Solomon prays for wisdom.

Sunday’s first reading finds King Solomon in prayer. He wants Wisdom who helped build the universe to labor at his side as he builds the temple. Solomon personifies Wisdom as a feminine spirit, very close to God, who was present when God made the world and who knows and understands all things.

Solomon reflects on how hard it is for humans to know God and live as God wills. No one, he concludes, can know God’s intentions without the gift of Wisdom. It is the spirit of Wisdom who straightens the paths of those on earth and saves them.

Solomon’s prayer raises the difficulty of following God just as the gospel confronts us with the challenge of following Jesus. Like Solomon, we must pray and open ourselves to Wisdom’s guidance and power.
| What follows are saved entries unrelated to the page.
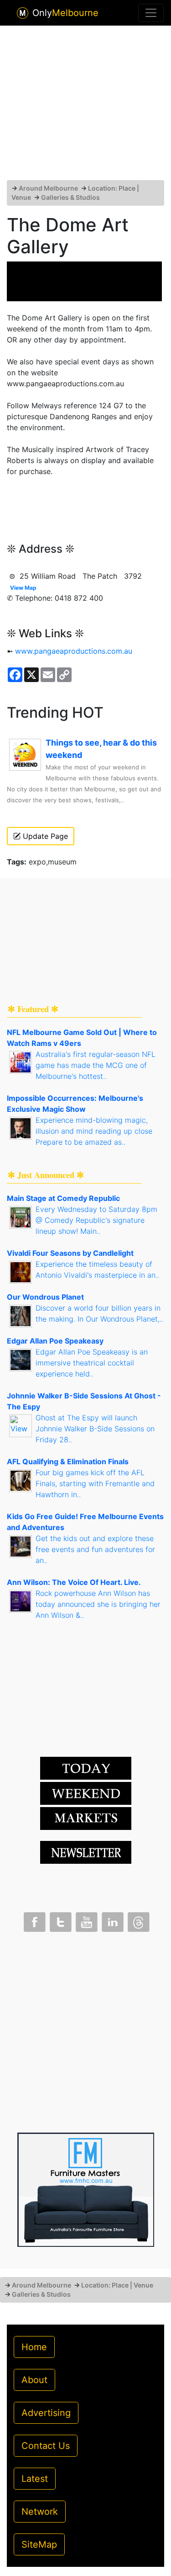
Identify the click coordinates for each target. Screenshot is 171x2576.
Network (39, 2511)
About (34, 2379)
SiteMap (39, 2544)
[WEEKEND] (85, 1817)
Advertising (46, 2412)
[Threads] (138, 1920)
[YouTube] (86, 1920)
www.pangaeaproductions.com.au (73, 651)
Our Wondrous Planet (45, 1296)
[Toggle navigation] (151, 13)
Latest (34, 2478)
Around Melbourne (48, 188)
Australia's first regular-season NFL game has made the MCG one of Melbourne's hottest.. (95, 1065)
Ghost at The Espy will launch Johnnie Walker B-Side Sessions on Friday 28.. (95, 1428)
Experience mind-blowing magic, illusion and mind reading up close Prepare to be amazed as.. (94, 1131)
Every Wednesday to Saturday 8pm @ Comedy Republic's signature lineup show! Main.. (96, 1220)
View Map (23, 587)
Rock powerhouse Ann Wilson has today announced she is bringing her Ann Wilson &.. (98, 1604)
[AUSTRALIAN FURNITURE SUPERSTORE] (85, 2188)
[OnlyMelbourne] (22, 13)
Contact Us (45, 2445)
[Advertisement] (85, 106)
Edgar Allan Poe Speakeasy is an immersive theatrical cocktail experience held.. (92, 1362)
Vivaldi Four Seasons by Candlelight (70, 1253)
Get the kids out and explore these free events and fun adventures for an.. (95, 1549)
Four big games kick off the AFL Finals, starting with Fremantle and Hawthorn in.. (95, 1483)
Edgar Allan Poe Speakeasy (55, 1340)
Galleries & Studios (70, 197)
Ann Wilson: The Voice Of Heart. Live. (74, 1582)
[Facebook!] (34, 1920)
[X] (60, 1920)
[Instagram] (112, 1920)
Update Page (44, 836)
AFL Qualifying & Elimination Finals (68, 1461)
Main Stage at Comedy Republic (63, 1198)
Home (34, 2346)
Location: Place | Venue (117, 2285)
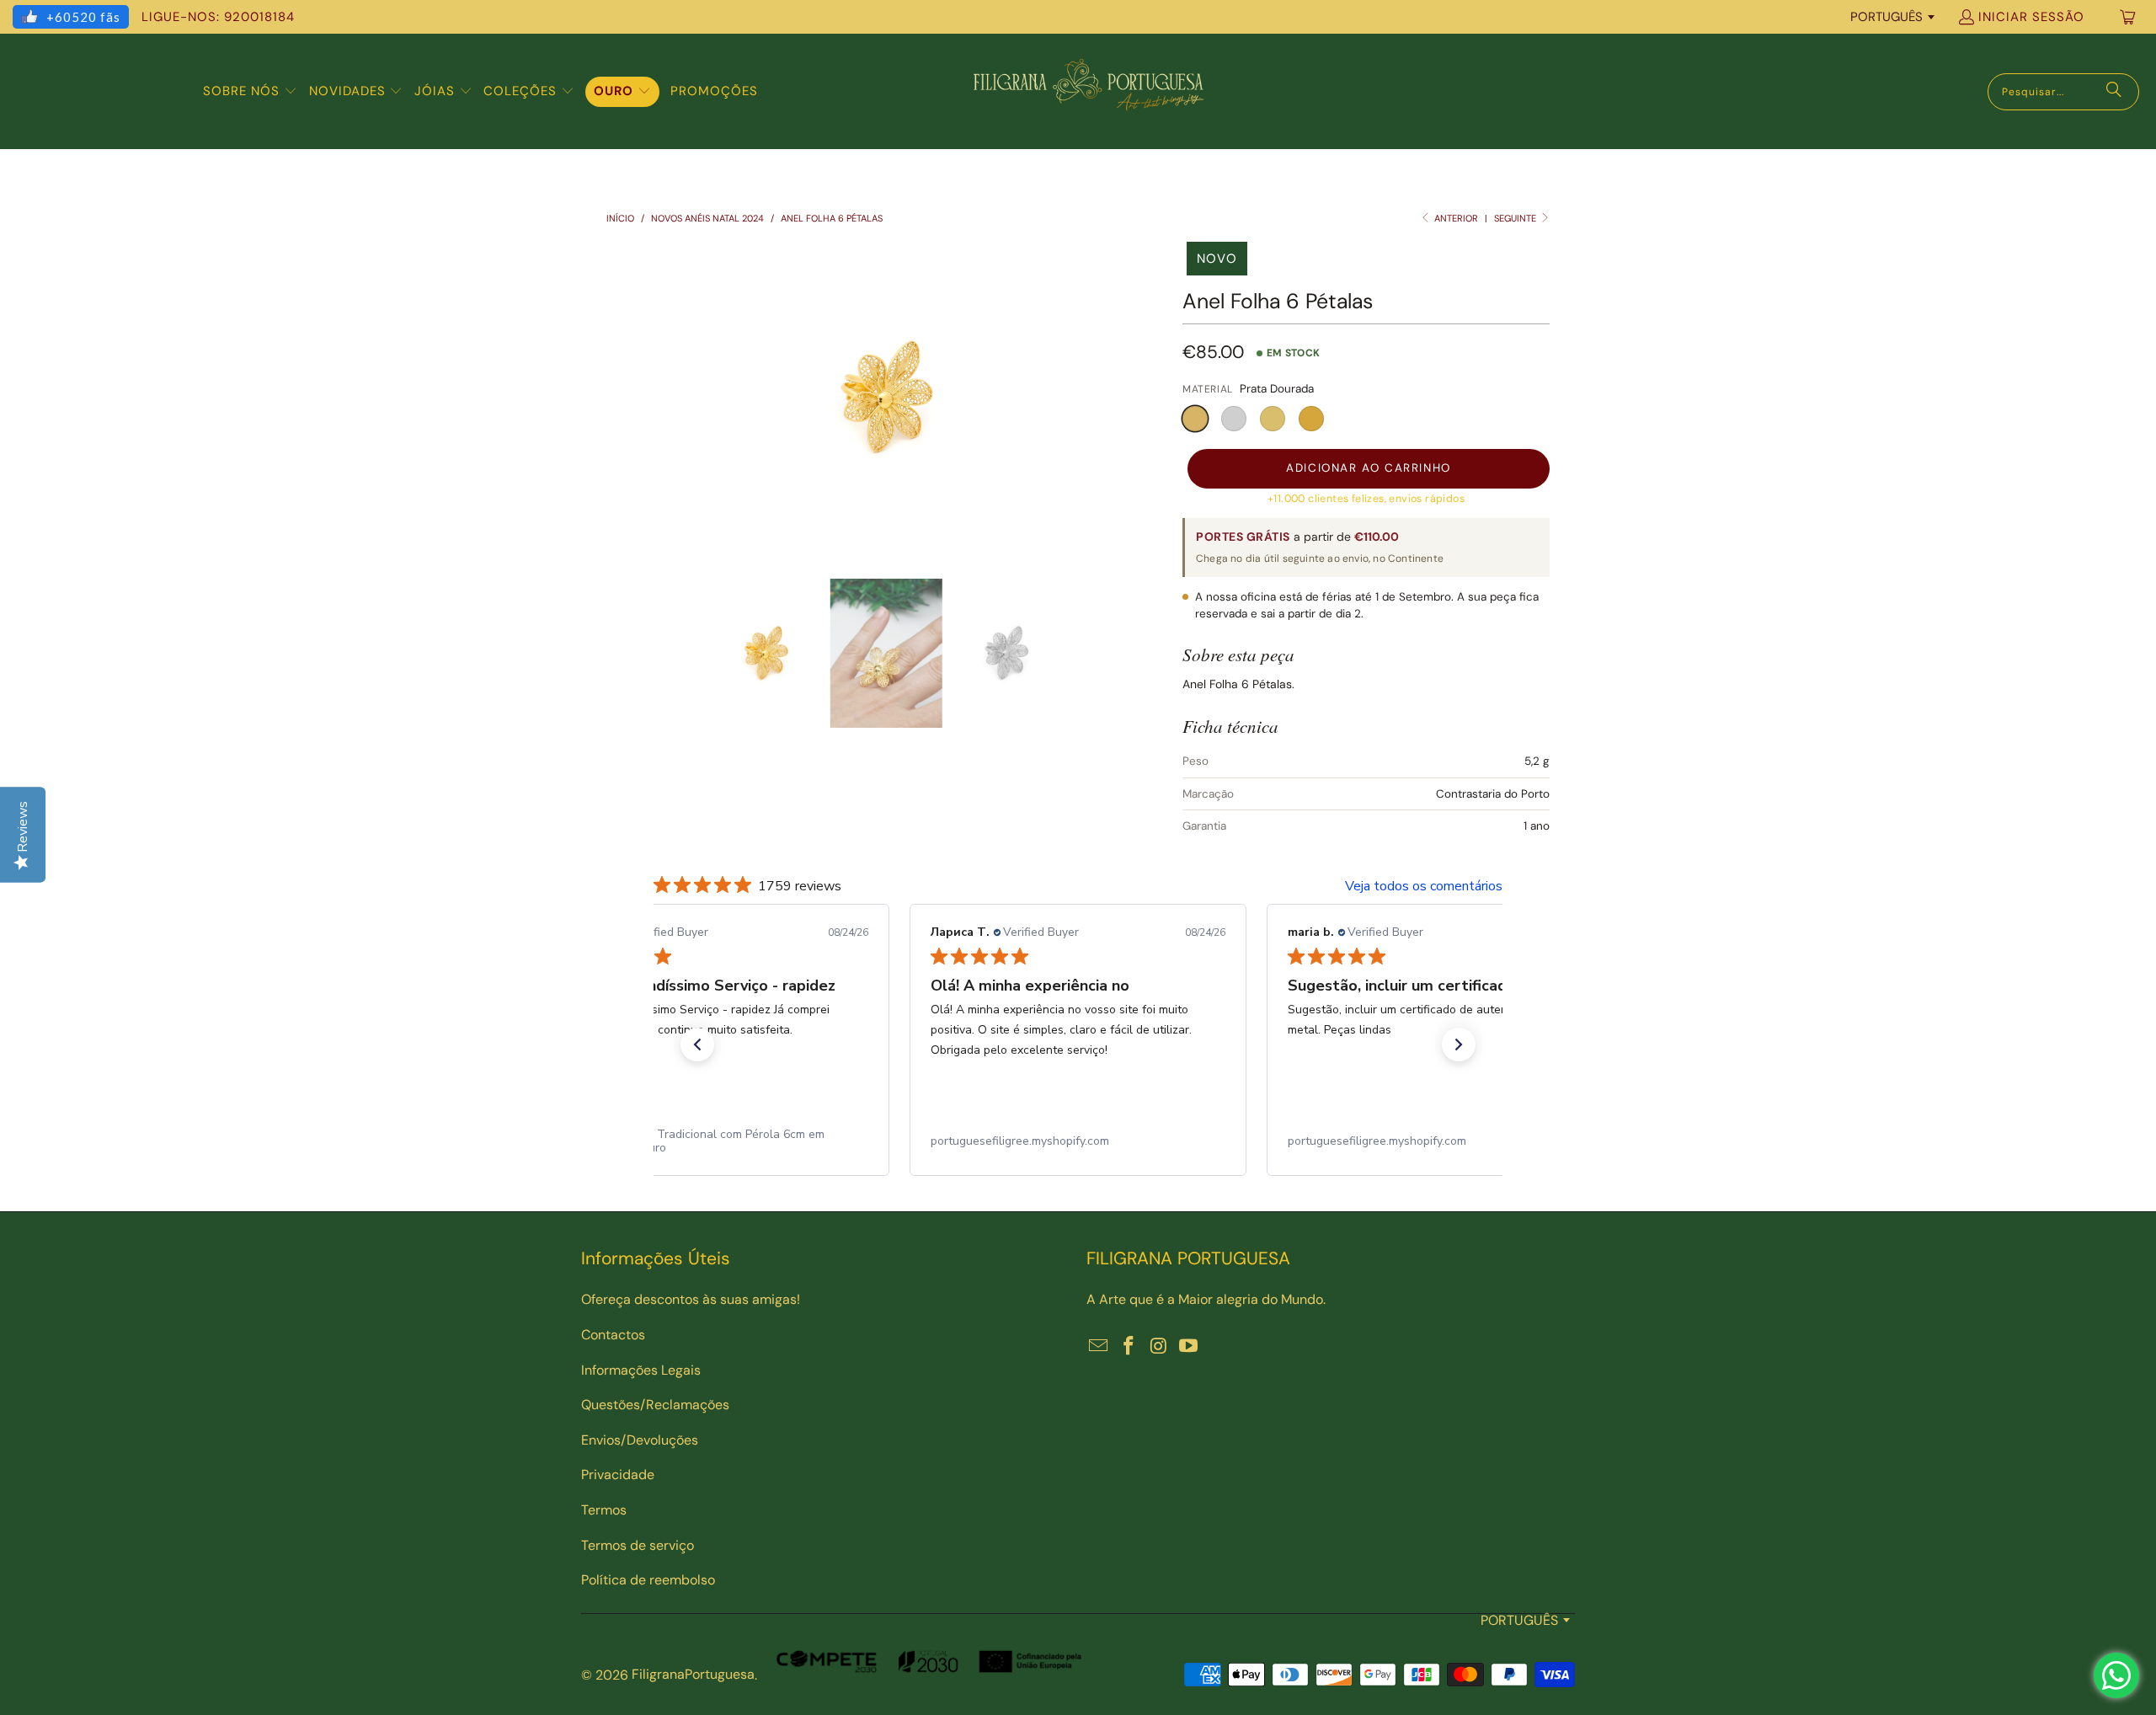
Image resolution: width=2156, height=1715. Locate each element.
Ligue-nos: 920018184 (218, 16)
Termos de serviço (637, 1545)
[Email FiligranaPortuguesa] (1099, 1347)
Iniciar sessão (2031, 16)
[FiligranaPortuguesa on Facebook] (1129, 1347)
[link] (721, 1141)
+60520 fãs (83, 16)
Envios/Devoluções (639, 1440)
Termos (604, 1510)
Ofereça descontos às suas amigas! (690, 1299)
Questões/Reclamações (655, 1404)
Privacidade (617, 1474)
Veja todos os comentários (1423, 886)
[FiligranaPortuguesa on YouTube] (1189, 1347)
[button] (250, 92)
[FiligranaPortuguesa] (1088, 91)
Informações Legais (641, 1370)
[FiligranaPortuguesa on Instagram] (1158, 1347)
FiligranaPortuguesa (693, 1674)
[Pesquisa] (2114, 91)
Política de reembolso (648, 1580)
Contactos (613, 1335)
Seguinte (1516, 218)
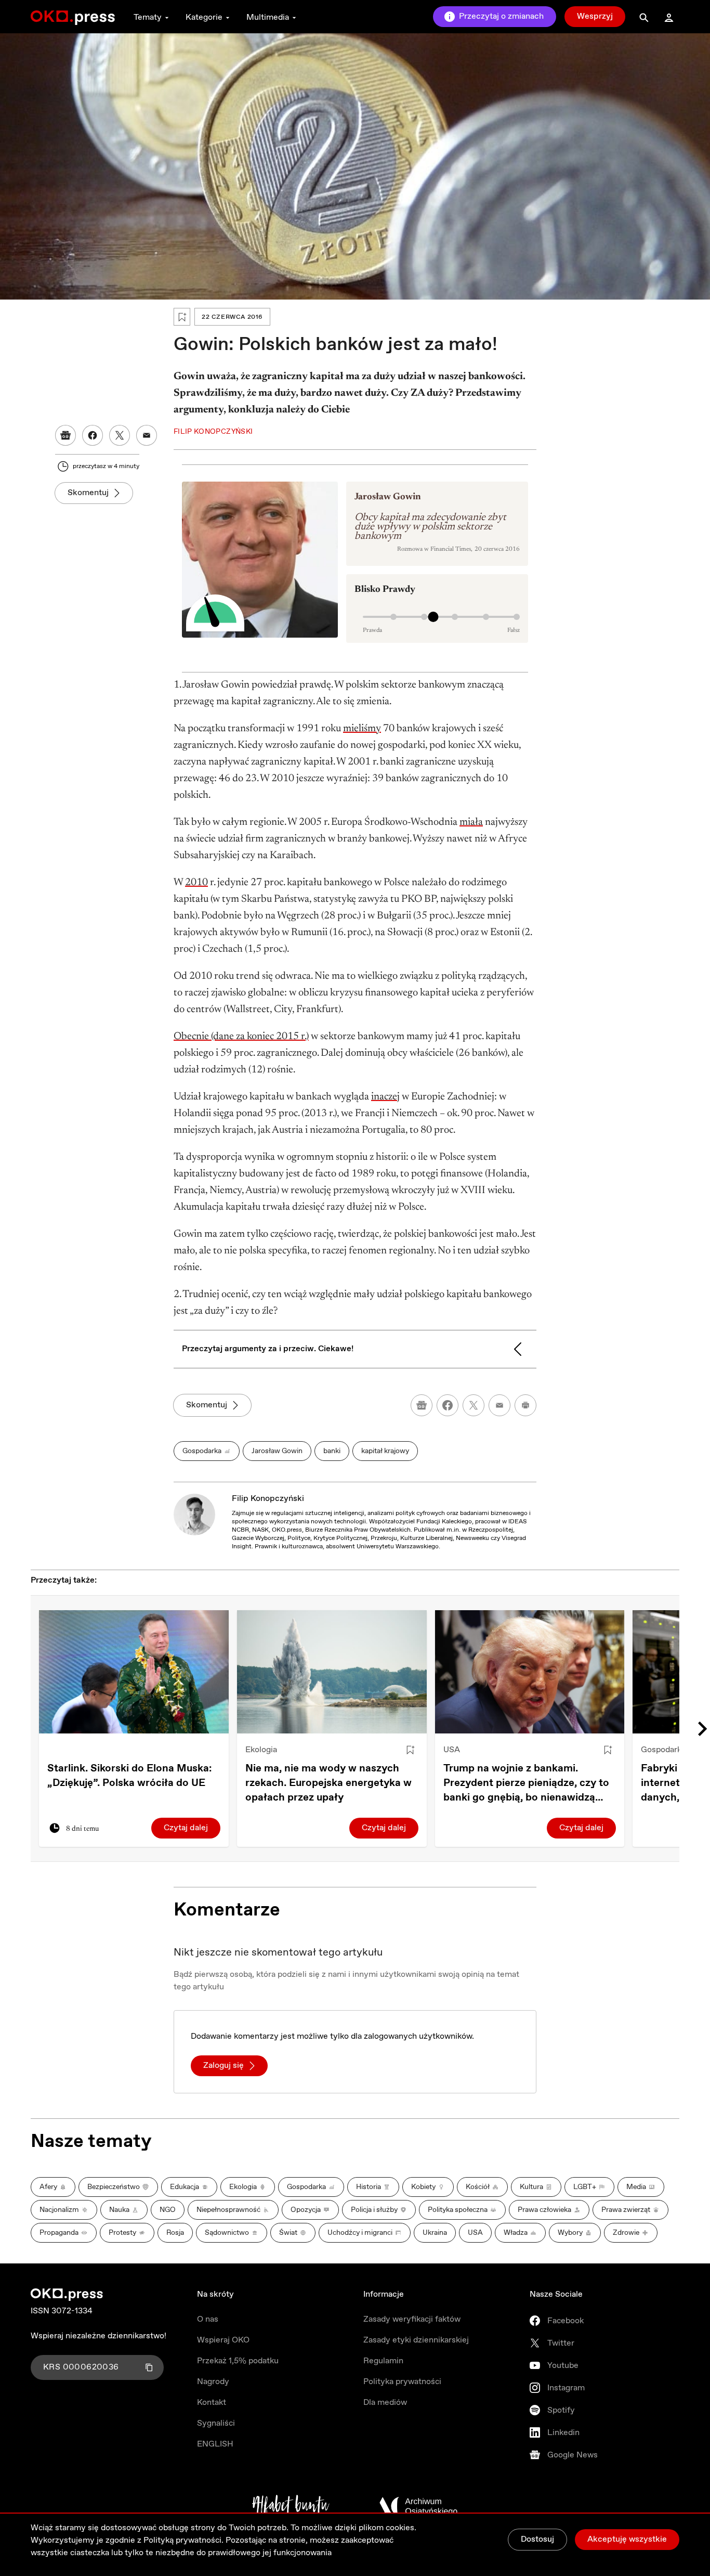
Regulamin (383, 2360)
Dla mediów (385, 2402)
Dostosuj (537, 2539)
Like the gospel that asks us to renounce our possessions, this prayer calls us to get rid of what we think we have in order to make room for what we really need — the spirit of Wisdom who will infuse us with strength to carry on.

Solomon’s Prayer

For who knows God’s counsel?
Who can discern what God wills?
The reasoning of mortals is worthless; our plans likely to fail.
For a perishable body weighs down the soul,
and this earthly tent
burdens the anxious mind.
We can hardly guess at what is on earth and what is at hand we find with labor; but who has traced out what is in the heavens?
Who has learned your counsel,
unless you have given Wisdom and sent your holy spirit from on high?
And thus the paths of those
on earth were set straight.

Wisdom 9.13-18

  • For what wisdom do you ask the Holy Spirit?